I was able to forgo most of my life w/o thinking about women farting out of their vaginas. But whenever I did, I would remind myself that they all do it. My mother queefs. Your mother queefs. Your grandmother queefs. Everyone queefs. But it wasn’t until recently that I learned men can queef as well. It’s true folks. I’ve seent it. Dare I say it, I’ve even done it myself.
It was my third date with Tony. He really liked me, he’s kind. And it was his birthday the next day so I thought, why not? I’m not usually the first to give-it up for a fella, but I wanted to prove something to myself. So I prepared to receive ’em, but nothing coulda prepared me for that evening of queefs. And I’m not talking about once or twice. I queefed like, 12 times. It was embarrassing— i can’t believe I’m even writing about this. But fuckit. The truth must be told. I come from the land of queefs, a gay man with a message. WE ALL QUEEF. And I stand by that statement.

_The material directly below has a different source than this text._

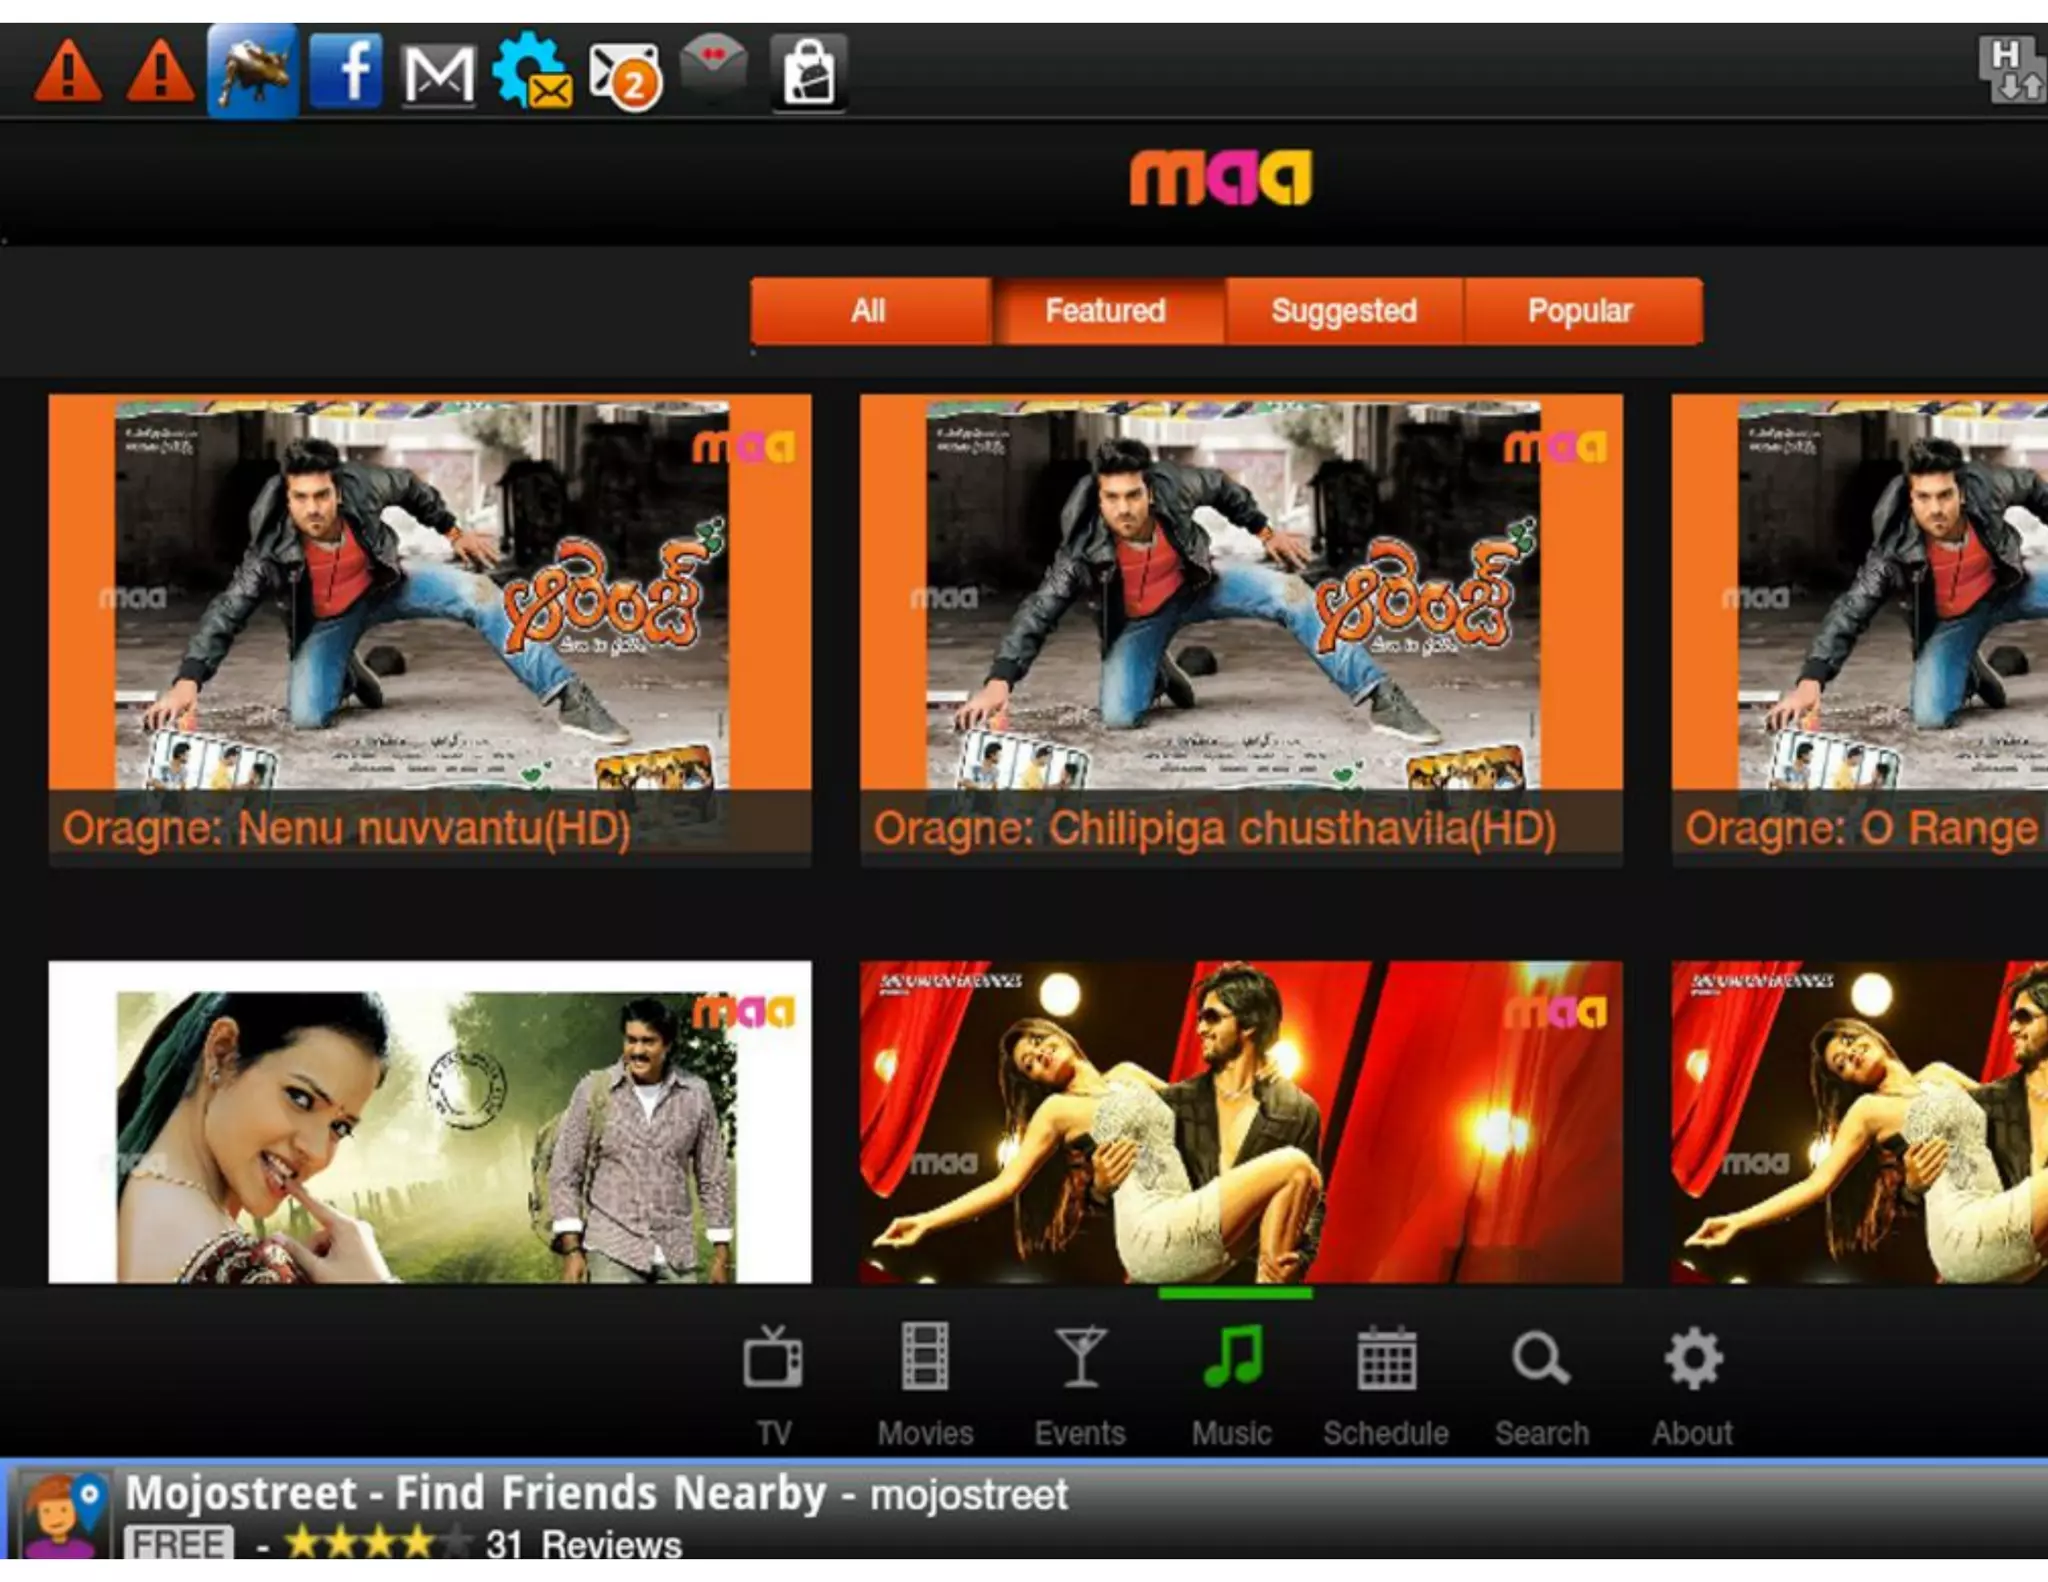
Task: Open Gmail notification icon in status bar
Action: coord(437,74)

Luckily, the guy was totally chill with my queefing. He really liked me, like I said, but the queefing just kept bringing me out of the moment. We changed position 3 times, and in hindsight, each position just made it worse. This had never happened to me before so I kinda panicked. He stopped because I didn’t look like I was having a good time– and I mean, yeah. I was afraid I was shitting all over the place. Fortunately, I wasn’t. But after we talked about it, everything was fine. He seriously wasn’t phased at all, and I could tell because he hadn’t gone soft. What a nice guy, this guy. I on the other hand, tried my best to act cool until our date was over. And as soon as he left, I googled anal queefing– immediately regretted it. Do NOT look it up.

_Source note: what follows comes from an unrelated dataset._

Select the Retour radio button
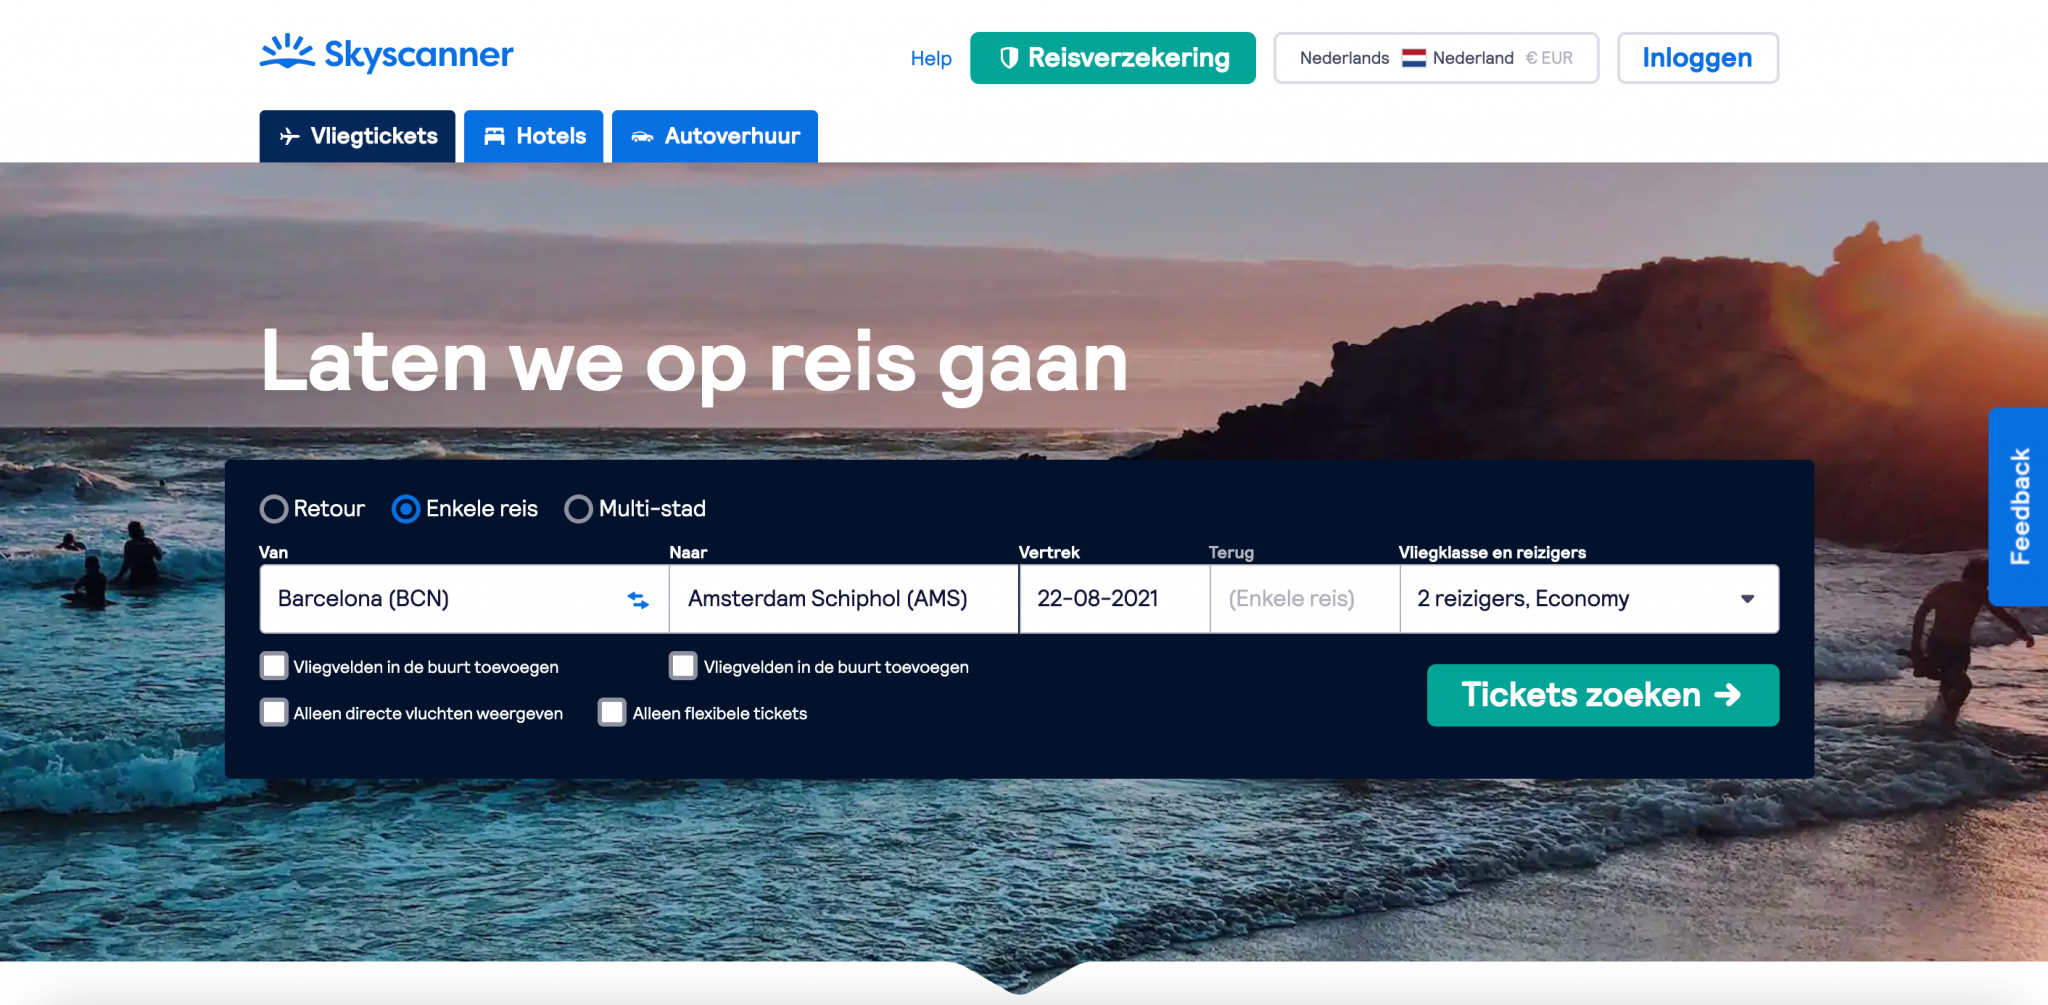 tap(274, 509)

My only source of solace was found after discussing queefs with the ladies. My eyes were opened to the rich underworld of straight and lesbian queefing lore. I would have never known if I hadn’t experienced it for myself. I didn’t feel so embarrassed anymore. There was some sort of queef-bonding taking place that, as a gay man, I was honored to be apart of. As a gay man, I was the missing ingredient to this queef-sisterhood and together, we shared our experiences to find a well-rounded truth. Here it is:
As a Queefer, there is an innate embarrassment that we all know. The involuntary fart noise just ain’t sexy, don’t know how else to put it. “A vibe killer,” one straight girl said, “I’m still embarrassed even with the love of my life inside me.” Damn. All Queefers know that feeling. Now, as recipients of the queef– the Queefee– there is no inherent shame. Some Queefee’s are even known to like the event. Others just work with it as a natural cause of the act. As a lesbian puts it, “idgaf about queefing, i’ll make that moment work for me and that special lady.” And we *snap* to that. Spoken like a true Queefee. I can see reason on both ends. So what use is there in talking about it? Well. That’s pretty much the only point I’m trying to make. We gotta talk about it.

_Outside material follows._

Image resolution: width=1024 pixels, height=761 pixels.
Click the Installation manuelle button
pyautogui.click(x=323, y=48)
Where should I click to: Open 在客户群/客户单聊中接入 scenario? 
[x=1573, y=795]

You see, we aren’t in the back of a school bus anymore. There are like 5 million queefs happening every second, around the world, and we just don’t talk about ’em enough. Or if we do, it’s about how we prevent it from ever happening in the first place. I argue we stop caring, I mean, it’s clear the Queefee’s don’t. So why do the Queefers? And who knows. Queefs might even make us laugh if we don’t take ’em too personal. Really, what matters most is that we just open up and talk about our experiences. No matter if they’re awkward, or funny, or downright gross. As soon as we bring our queefs to light from that underbelly of embarrassment, it’ll transform moments of shame or guilt into funny stories that we can grow and laugh about as we go thru life. In the end, doesn’t that make us sexier anyway?